*** SUPPLIED RECORDS
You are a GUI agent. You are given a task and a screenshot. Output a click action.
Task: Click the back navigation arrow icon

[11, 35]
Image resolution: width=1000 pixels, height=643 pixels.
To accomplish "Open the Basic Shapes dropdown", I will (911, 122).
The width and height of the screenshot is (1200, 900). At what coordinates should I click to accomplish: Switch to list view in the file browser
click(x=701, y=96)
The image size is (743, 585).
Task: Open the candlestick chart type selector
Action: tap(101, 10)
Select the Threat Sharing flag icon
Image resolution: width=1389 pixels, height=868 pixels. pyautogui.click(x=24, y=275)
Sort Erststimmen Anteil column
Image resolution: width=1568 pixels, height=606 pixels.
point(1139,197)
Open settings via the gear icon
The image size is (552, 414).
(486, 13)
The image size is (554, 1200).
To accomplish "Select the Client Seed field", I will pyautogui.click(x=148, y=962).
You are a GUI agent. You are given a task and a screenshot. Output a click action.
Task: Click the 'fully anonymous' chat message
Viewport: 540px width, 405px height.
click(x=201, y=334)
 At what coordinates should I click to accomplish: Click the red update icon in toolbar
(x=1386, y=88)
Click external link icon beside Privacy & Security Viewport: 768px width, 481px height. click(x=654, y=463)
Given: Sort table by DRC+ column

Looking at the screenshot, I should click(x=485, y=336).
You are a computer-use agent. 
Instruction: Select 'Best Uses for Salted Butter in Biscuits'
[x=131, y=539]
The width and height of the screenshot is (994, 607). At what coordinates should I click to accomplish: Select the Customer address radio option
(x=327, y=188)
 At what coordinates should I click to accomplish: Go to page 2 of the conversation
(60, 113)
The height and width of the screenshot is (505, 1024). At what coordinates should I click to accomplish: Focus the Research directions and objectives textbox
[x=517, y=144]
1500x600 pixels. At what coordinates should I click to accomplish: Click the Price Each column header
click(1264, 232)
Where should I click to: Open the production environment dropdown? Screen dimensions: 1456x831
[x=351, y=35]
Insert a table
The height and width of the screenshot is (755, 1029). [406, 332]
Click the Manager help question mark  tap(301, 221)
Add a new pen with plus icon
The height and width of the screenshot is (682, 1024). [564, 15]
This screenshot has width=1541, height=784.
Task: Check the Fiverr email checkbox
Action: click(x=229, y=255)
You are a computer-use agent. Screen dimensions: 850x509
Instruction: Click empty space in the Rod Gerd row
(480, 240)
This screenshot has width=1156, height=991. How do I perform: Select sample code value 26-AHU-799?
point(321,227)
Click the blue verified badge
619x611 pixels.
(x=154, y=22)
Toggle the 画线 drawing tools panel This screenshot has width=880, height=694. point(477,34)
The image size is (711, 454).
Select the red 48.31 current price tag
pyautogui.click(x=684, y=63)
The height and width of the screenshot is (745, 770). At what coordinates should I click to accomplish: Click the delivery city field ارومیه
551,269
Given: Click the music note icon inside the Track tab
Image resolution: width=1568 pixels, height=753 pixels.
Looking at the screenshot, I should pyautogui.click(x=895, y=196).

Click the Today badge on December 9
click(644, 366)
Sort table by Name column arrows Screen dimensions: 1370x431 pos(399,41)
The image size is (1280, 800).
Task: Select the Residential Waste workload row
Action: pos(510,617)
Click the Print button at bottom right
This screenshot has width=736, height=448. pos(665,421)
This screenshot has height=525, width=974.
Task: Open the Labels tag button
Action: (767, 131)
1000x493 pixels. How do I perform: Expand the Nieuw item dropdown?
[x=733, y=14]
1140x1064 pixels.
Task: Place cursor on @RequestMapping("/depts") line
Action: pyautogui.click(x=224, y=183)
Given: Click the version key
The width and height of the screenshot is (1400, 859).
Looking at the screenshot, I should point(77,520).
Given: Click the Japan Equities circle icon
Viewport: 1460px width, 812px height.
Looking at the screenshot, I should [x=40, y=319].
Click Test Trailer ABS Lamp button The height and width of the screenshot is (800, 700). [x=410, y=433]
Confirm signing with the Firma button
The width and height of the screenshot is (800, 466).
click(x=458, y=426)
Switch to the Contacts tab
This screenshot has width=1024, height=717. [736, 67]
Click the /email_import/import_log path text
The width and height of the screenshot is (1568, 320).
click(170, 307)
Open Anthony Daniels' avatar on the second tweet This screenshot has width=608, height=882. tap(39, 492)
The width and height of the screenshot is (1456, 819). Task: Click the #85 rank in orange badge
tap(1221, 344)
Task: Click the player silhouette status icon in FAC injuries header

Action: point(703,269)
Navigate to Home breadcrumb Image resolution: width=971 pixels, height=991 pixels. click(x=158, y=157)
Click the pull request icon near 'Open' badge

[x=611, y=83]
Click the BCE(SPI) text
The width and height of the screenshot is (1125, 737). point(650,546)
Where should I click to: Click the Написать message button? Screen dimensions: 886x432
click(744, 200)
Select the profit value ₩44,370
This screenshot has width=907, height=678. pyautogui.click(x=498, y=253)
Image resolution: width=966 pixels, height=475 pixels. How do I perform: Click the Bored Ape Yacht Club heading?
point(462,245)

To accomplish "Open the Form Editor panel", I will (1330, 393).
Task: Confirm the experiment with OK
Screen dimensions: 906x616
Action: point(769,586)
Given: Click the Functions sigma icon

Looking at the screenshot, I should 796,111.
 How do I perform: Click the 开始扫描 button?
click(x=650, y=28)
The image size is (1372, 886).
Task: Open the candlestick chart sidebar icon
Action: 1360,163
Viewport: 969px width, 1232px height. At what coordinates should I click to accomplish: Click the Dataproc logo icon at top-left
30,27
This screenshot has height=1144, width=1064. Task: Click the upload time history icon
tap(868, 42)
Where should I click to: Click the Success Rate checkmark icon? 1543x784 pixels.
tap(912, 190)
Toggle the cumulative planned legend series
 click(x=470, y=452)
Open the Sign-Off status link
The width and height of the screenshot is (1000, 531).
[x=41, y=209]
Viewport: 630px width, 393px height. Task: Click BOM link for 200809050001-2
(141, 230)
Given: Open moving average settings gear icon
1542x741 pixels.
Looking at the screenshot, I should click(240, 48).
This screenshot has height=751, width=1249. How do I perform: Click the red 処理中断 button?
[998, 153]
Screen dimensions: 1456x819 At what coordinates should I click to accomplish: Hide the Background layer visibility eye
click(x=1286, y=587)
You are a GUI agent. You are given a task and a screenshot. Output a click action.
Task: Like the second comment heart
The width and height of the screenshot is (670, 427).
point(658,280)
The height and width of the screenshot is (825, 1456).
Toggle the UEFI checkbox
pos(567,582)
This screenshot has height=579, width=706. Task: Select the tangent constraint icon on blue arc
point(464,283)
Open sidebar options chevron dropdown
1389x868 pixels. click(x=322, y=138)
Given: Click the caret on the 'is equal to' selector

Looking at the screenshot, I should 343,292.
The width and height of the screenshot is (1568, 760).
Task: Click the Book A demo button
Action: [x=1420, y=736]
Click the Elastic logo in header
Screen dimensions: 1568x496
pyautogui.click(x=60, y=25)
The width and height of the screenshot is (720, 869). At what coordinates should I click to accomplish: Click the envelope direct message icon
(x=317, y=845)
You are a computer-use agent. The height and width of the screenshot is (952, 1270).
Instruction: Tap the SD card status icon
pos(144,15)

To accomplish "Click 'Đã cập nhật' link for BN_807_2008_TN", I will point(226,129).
******
▸ TASK INSTRUCTIONS
Copy every line of the items above without any changes.

▸ IN RESPONSE
You are a GUI agent. You are given a task and a screenshot. Output a click action.
Task: Click the back navigation arrow icon

[11, 35]
Image resolution: width=1000 pixels, height=643 pixels.
To accomplish "Open the Basic Shapes dropdown", I will (911, 122).
The width and height of the screenshot is (1200, 900). At what coordinates should I click to accomplish: Switch to list view in the file browser
click(x=701, y=96)
The image size is (743, 585).
Task: Open the candlestick chart type selector
Action: tap(101, 10)
Select the Threat Sharing flag icon
Image resolution: width=1389 pixels, height=868 pixels. pyautogui.click(x=24, y=275)
Sort Erststimmen Anteil column
Image resolution: width=1568 pixels, height=606 pixels.
point(1139,197)
Open settings via the gear icon
The image size is (552, 414).
(486, 13)
The image size is (554, 1200).
To accomplish "Select the Client Seed field", I will pyautogui.click(x=148, y=962).
You are a GUI agent. You are given a task and a screenshot. Output a click action.
Task: Click the 'fully anonymous' chat message
Viewport: 540px width, 405px height.
click(x=201, y=334)
 At what coordinates should I click to accomplish: Click the red update icon in toolbar
(x=1386, y=88)
Click external link icon beside Privacy & Security Viewport: 768px width, 481px height. click(x=654, y=463)
Given: Sort table by DRC+ column

Looking at the screenshot, I should click(x=485, y=336).
You are a computer-use agent. 
Instruction: Select 'Best Uses for Salted Butter in Biscuits'
[x=131, y=539]
The width and height of the screenshot is (994, 607). At what coordinates should I click to accomplish: Select the Customer address radio option
(x=327, y=188)
 At what coordinates should I click to accomplish: Go to page 2 of the conversation
(60, 113)
The height and width of the screenshot is (505, 1024). At what coordinates should I click to accomplish: Focus the Research directions and objectives textbox
[x=517, y=144]
1500x600 pixels. At what coordinates should I click to accomplish: Click the Price Each column header
click(1264, 232)
Where should I click to: Open the production environment dropdown? Screen dimensions: 1456x831
[x=351, y=35]
Insert a table
The height and width of the screenshot is (755, 1029). [406, 332]
Click the Manager help question mark  tap(301, 221)
Add a new pen with plus icon
The height and width of the screenshot is (682, 1024). [564, 15]
This screenshot has width=1541, height=784.
Task: Check the Fiverr email checkbox
Action: click(x=229, y=255)
You are a computer-use agent. Screen dimensions: 850x509
Instruction: Click empty space in the Rod Gerd row
(480, 240)
This screenshot has width=1156, height=991. How do I perform: Select sample code value 26-AHU-799?
point(321,227)
Click the blue verified badge
619x611 pixels.
(x=154, y=22)
Toggle the 画线 drawing tools panel This screenshot has width=880, height=694. point(477,34)
The image size is (711, 454).
Select the red 48.31 current price tag
pyautogui.click(x=684, y=63)
The height and width of the screenshot is (745, 770). At what coordinates should I click to accomplish: Click the delivery city field ارومیه
551,269
Given: Click the music note icon inside the Track tab
Image resolution: width=1568 pixels, height=753 pixels.
Looking at the screenshot, I should pyautogui.click(x=895, y=196).

Click the Today badge on December 9
click(644, 366)
Sort table by Name column arrows Screen dimensions: 1370x431 pos(399,41)
The image size is (1280, 800).
Task: Select the Residential Waste workload row
Action: pos(510,617)
Click the Print button at bottom right
This screenshot has width=736, height=448. pos(665,421)
This screenshot has height=525, width=974.
Task: Open the Labels tag button
Action: (767, 131)
1000x493 pixels. How do I perform: Expand the Nieuw item dropdown?
[x=733, y=14]
1140x1064 pixels.
Task: Place cursor on @RequestMapping("/depts") line
Action: pyautogui.click(x=224, y=183)
Given: Click the version key
The width and height of the screenshot is (1400, 859).
Looking at the screenshot, I should point(77,520).
Given: Click the Japan Equities circle icon
Viewport: 1460px width, 812px height.
Looking at the screenshot, I should [x=40, y=319].
Click Test Trailer ABS Lamp button The height and width of the screenshot is (800, 700). [x=410, y=433]
Confirm signing with the Firma button
The width and height of the screenshot is (800, 466).
click(x=458, y=426)
Switch to the Contacts tab
This screenshot has width=1024, height=717. [736, 67]
Click the /email_import/import_log path text
The width and height of the screenshot is (1568, 320).
click(170, 307)
Open Anthony Daniels' avatar on the second tweet This screenshot has width=608, height=882. tap(39, 492)
The width and height of the screenshot is (1456, 819). Task: Click the #85 rank in orange badge
tap(1221, 344)
Task: Click the player silhouette status icon in FAC injuries header

Action: point(703,269)
Navigate to Home breadcrumb Image resolution: width=971 pixels, height=991 pixels. click(x=158, y=157)
Click the pull request icon near 'Open' badge

[x=611, y=83]
Click the BCE(SPI) text
The width and height of the screenshot is (1125, 737). point(650,546)
Where should I click to: Click the Написать message button? Screen dimensions: 886x432
click(744, 200)
Select the profit value ₩44,370
This screenshot has width=907, height=678. pyautogui.click(x=498, y=253)
Image resolution: width=966 pixels, height=475 pixels. How do I perform: Click the Bored Ape Yacht Club heading?
point(462,245)

To accomplish "Open the Form Editor panel", I will (1330, 393).
Task: Confirm the experiment with OK
Screen dimensions: 906x616
Action: point(769,586)
Given: Click the Functions sigma icon

Looking at the screenshot, I should 796,111.
 How do I perform: Click the 开始扫描 button?
click(x=650, y=28)
The image size is (1372, 886).
Task: Open the candlestick chart sidebar icon
Action: 1360,163
Viewport: 969px width, 1232px height. At what coordinates should I click to accomplish: Click the Dataproc logo icon at top-left
30,27
This screenshot has height=1144, width=1064. Task: Click the upload time history icon
tap(868, 42)
Where should I click to: Click the Success Rate checkmark icon? 1543x784 pixels.
tap(912, 190)
Toggle the cumulative planned legend series
 click(x=470, y=452)
Open the Sign-Off status link
The width and height of the screenshot is (1000, 531).
[x=41, y=209]
Viewport: 630px width, 393px height. Task: Click BOM link for 200809050001-2
(141, 230)
Given: Open moving average settings gear icon
1542x741 pixels.
Looking at the screenshot, I should click(240, 48).
This screenshot has height=751, width=1249. How do I perform: Click the red 処理中断 button?
[998, 153]
Screen dimensions: 1456x819 At what coordinates should I click to accomplish: Hide the Background layer visibility eye
click(x=1286, y=587)
You are a GUI agent. You are given a task and a screenshot. Output a click action.
Task: Like the second comment heart
The width and height of the screenshot is (670, 427).
point(658,280)
The height and width of the screenshot is (825, 1456).
Toggle the UEFI checkbox
pos(567,582)
This screenshot has height=579, width=706. Task: Select the tangent constraint icon on blue arc
point(464,283)
Open sidebar options chevron dropdown
1389x868 pixels. click(x=322, y=138)
Given: Click the caret on the 'is equal to' selector

Looking at the screenshot, I should 343,292.
The width and height of the screenshot is (1568, 760).
Task: Click the Book A demo button
Action: [x=1420, y=736]
Click the Elastic logo in header
Screen dimensions: 1568x496
pyautogui.click(x=60, y=25)
The width and height of the screenshot is (720, 869). At what coordinates should I click to accomplish: Click the envelope direct message icon
(x=317, y=845)
You are a computer-use agent. The height and width of the screenshot is (952, 1270).
Instruction: Tap the SD card status icon
pos(144,15)

To accomplish "Click 'Đã cập nhật' link for BN_807_2008_TN", I will point(226,129).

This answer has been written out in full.